Consumerism is such an ingrained part of our culture, it is paradoxically difficult to avoid and easy to ignore. Sometimes it seems like the water we modern fish swim in.But the Buddhist call to awareness of our state of mind and the nature of reality leads us to reflect on it, to encounter it as directly as possible. When we do, it is all too clear that consumerism goes directly against virtually everything Buddhism stands for. In thinking about a Buddhist response to it, what first comes to mind is the rich monastic tradition, with its trenchant analysis of the pervasiveness of desires, the ideal of life lifted free of craving, and the inviting simplicity of the communal life. But as an engaged Buddhist, I almost immediately feel that, compelling as it is, this monastic tradition is insufficient, particularly at a time when consumerism has become so devastating on a global scale. While the monastic tradition offers a model of a nonconsumer lifestyle, it does little to affect the industrialized world's accelerating exhaustion of natural resources. I sometimes put this point in mythical Buddhist imagery by saying that we live in a culture of hungry ghosts.1 But that would be optimistic. While hungry ghosts have a bloated stomach of insatiable cravings, their throats are as thin as pins. Modern culture has a gargantuan mouth and throat, and yet we still act as if our bellies are empty.

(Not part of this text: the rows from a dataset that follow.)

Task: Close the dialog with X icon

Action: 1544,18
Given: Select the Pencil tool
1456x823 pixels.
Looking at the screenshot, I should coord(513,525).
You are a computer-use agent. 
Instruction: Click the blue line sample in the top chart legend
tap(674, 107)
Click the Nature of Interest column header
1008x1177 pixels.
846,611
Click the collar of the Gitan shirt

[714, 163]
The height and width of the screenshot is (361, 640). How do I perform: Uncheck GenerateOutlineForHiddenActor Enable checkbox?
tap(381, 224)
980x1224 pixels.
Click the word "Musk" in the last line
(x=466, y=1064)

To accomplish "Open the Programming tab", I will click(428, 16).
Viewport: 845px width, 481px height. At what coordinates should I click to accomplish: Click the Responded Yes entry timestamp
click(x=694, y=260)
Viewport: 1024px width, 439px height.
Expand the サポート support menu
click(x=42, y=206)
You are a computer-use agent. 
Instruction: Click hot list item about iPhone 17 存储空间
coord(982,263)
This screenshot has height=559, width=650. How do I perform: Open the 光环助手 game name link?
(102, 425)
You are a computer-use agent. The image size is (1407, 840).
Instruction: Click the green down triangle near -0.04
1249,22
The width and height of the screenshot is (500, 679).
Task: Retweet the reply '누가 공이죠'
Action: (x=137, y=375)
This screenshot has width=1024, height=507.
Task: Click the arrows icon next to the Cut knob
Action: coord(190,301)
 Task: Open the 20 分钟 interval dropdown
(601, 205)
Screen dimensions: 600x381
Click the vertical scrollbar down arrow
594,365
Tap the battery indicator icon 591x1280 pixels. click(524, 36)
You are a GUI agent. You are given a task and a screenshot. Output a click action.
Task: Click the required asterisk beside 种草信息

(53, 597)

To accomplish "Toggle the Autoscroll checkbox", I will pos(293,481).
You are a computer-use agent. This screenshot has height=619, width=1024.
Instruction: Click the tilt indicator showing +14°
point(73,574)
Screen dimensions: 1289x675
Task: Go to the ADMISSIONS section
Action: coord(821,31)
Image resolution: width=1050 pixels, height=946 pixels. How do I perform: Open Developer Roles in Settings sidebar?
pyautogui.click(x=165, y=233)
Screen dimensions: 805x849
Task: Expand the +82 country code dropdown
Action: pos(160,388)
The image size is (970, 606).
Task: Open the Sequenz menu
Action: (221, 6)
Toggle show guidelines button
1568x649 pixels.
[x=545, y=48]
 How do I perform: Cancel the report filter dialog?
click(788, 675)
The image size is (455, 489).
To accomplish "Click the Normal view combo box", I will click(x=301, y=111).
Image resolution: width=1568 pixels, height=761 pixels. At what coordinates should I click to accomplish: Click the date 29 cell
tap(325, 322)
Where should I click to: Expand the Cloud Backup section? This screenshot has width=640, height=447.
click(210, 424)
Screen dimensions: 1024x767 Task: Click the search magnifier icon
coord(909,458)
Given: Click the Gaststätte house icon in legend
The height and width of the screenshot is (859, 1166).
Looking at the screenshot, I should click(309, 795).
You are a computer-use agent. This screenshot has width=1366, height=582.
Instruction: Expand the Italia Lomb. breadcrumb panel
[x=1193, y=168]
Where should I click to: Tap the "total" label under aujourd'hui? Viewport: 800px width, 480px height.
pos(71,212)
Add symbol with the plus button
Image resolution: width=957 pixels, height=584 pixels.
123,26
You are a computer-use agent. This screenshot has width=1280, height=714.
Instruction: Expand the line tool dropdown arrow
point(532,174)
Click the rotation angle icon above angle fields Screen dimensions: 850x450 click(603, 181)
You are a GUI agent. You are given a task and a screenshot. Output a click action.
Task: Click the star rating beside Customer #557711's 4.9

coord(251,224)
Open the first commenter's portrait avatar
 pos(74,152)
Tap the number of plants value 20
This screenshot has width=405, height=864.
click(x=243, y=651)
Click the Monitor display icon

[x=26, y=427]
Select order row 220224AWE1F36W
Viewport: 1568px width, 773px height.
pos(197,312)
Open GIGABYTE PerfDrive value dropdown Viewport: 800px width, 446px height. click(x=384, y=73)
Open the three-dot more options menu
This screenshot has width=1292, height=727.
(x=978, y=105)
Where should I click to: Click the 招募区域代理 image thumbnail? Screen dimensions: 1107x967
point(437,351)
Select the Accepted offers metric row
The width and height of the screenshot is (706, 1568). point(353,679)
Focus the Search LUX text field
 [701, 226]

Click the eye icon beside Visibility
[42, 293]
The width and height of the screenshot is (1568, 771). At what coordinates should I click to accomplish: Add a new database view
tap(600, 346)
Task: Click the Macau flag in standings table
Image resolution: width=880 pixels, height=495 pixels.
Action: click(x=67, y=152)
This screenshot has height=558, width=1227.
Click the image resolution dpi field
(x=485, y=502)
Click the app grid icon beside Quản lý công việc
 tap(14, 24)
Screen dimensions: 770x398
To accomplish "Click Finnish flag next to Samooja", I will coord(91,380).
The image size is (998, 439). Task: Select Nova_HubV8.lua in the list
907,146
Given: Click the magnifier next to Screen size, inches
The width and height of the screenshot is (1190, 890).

So what can we as Buddhists do about such a destructive culture? Engaged Buddhism is a way of confronting social, political, and psychological poisons that threaten our world, and it offers an effective counter to consumer culture in at least three main ways. There is the extension of the Buddhist analysis of reality beyond the psychological and the metaphysical to the social, structural dimension of life of economic systems and political institutions. In the social context, the Buddhist truth of the mutual co-arising of phenomena takes on a more immense scope than the mere conditioning of consciousness, and a more concrete—and thus soiled—quality than Huayan Buddhism's mesmerizing metaphysics of Indra's net. The interpenetration of life (pratītya-samutpāda) includes billboards and boardrooms, peasants uprooted from their land as coffee is planted in their place. I live not just in interrelationship with the postglacial hills of Wisconsin but also with the mountains of toxins spewed [End Page 55] into the air to give us cheap, but very costly, energy. As Stephen Batchelor has said, "the contemporary social engagement of Dharma practice is rooted in awareness of how self-centered confusion and craving can no longer be adequately understood only as psychological drives that manifest themselves in subjective states of anguish. We find these drives embodied in the very economic, military, and political structures that influence the lives of the majority of the people on Earth."2 Engaged Buddhism gives us an incisive way to comprehend and critique our situation, and we stand on more solid ground as we view the vast and painful interconnections.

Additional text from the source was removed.